Source extract
|---|

San Carlos City is going to play a major role in renewable energy as it will be the site of San Carlos Solar Energy INC. It is a solar farm with an initial capacity of 13 MW in Phase 1, and a provision for an addition of 7 MW in Phase 2. It is intended to provide power to the grid throughout the year, at pre-determined Feed-In-Tariff rates set by the ERC. It is a DOE approved stand-alone solar power plant consisting of approximately 52,000 modules.

Communications and medical facilities

International direct dialing, fiber optic data lines and internet services are accessible in most areas of the province. Also, GSM, digital and analog cellular networks provide good coverage in Bacolod and other areas, including international roaming. The medical and health care needs of the people of Negros Occidental and its guests are presently being met by 20 government hospitals (which include the Corazon Locsin Montelibano Memorial Regional Hospital in Bacolod and the Teresita Lopez Jalandoni Provincial Hospital in Silay) and 10 private hospitals, as well as several city and municipal health centers, barangay health stations and day-care centers.

Banking, finance and accessibility
Banking and finance is likewise a thriving industry in Negros Occidental. According to the latest count, there are 389 financial institutions competing for businesses in the province. 149 of these are banks. Negros Occidental offers several advantages for those who are doing business in the province. It is strategically located near Metro Manila, Metro Cebu and Metro Davao, all major international gateways with maximum travel time of only about 4 hours between the Philippines and its neighbors in Southeast Asia. It is equipped with major infrastructure facilities for easy travel and shipment of goods within and outside of Negros.

It has information and communication facilities with connection capabilities necessary for, among others, call center operations for business communication and transmission of data. The province has abundant water supply and dependable power supply. Modern health care facilities with medical services are available, as well as academic institutions.

|---|

Data under study
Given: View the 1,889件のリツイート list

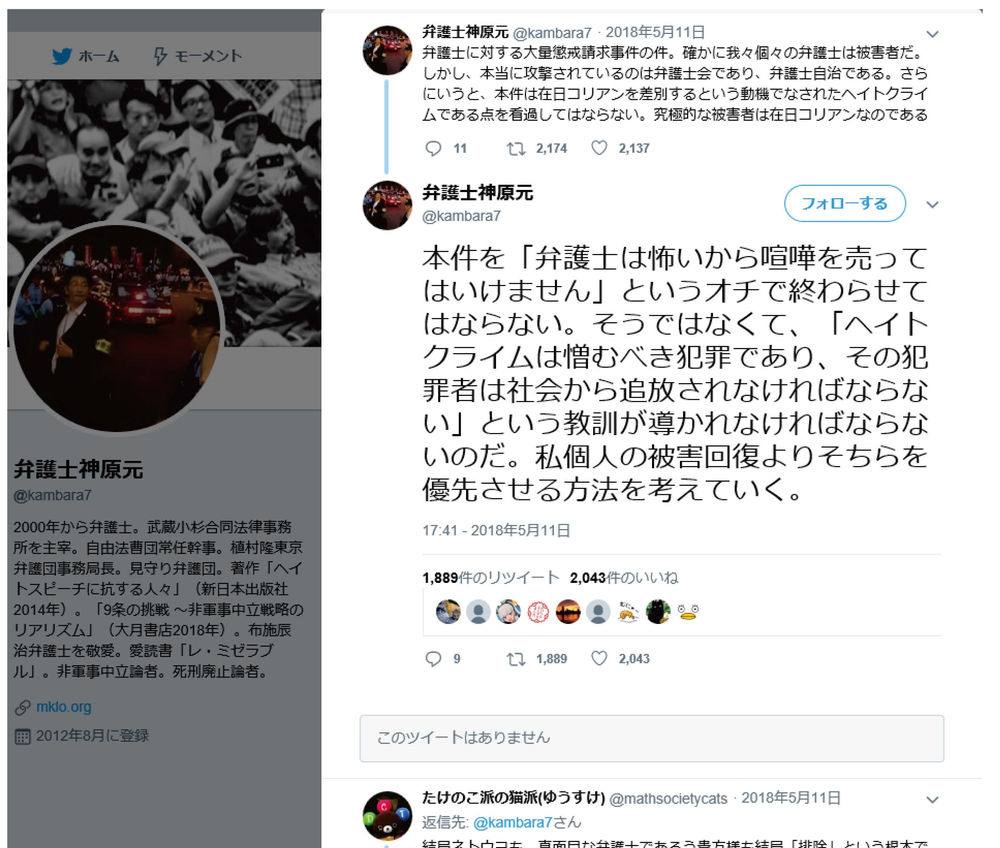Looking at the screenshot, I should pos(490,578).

|---|

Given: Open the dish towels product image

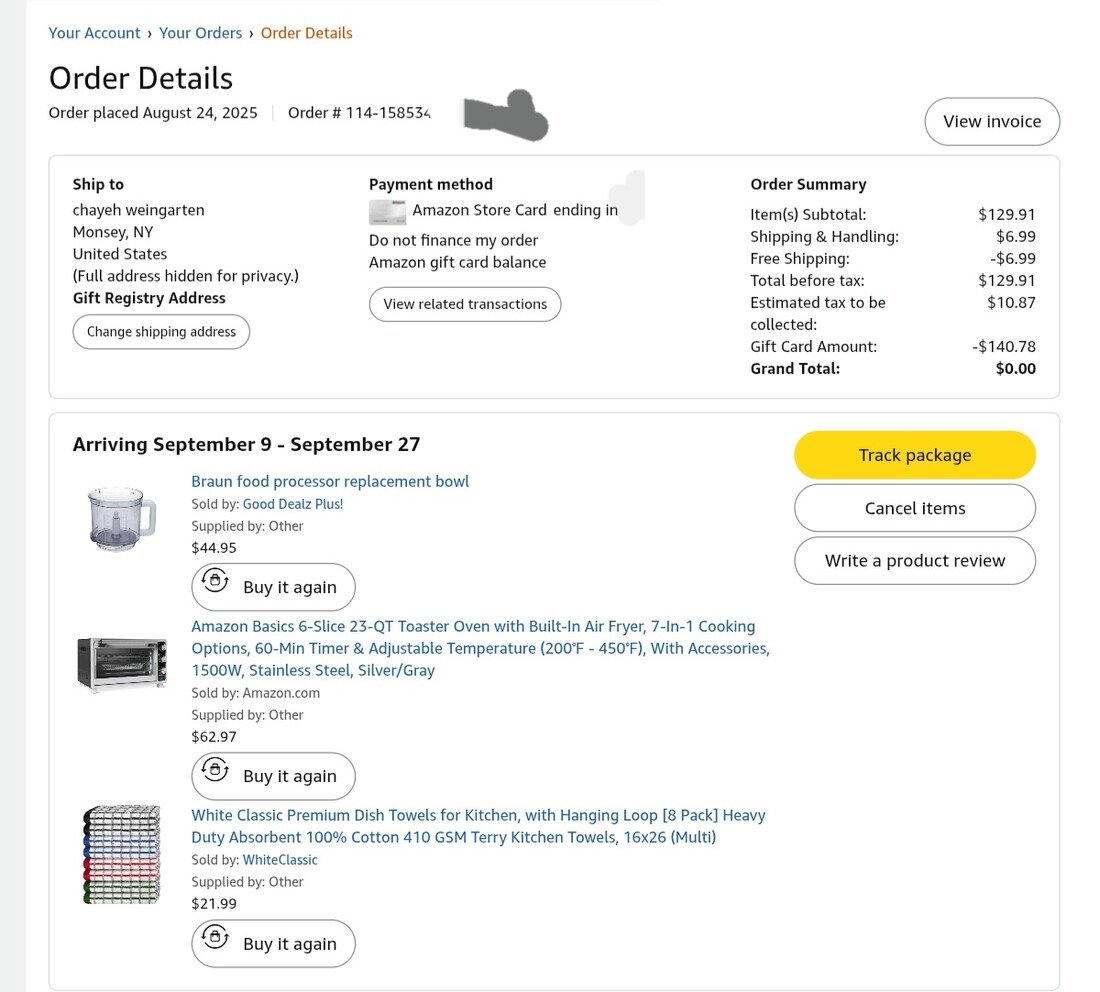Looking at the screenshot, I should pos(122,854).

|---|

Instructions to follow
Can you rewrite the Negros Occidental passage from "It has information" up to and including "as academic institutions.", replacing "abundant" with "plentiful"?

Exercise response
It has information and communication facilities with connection capabilities necessary for, among others, call center operations for business communication and transmission of data. The province has plentiful water supply and dependable power supply. Modern health care facilities with medical services are available, as well as academic institutions.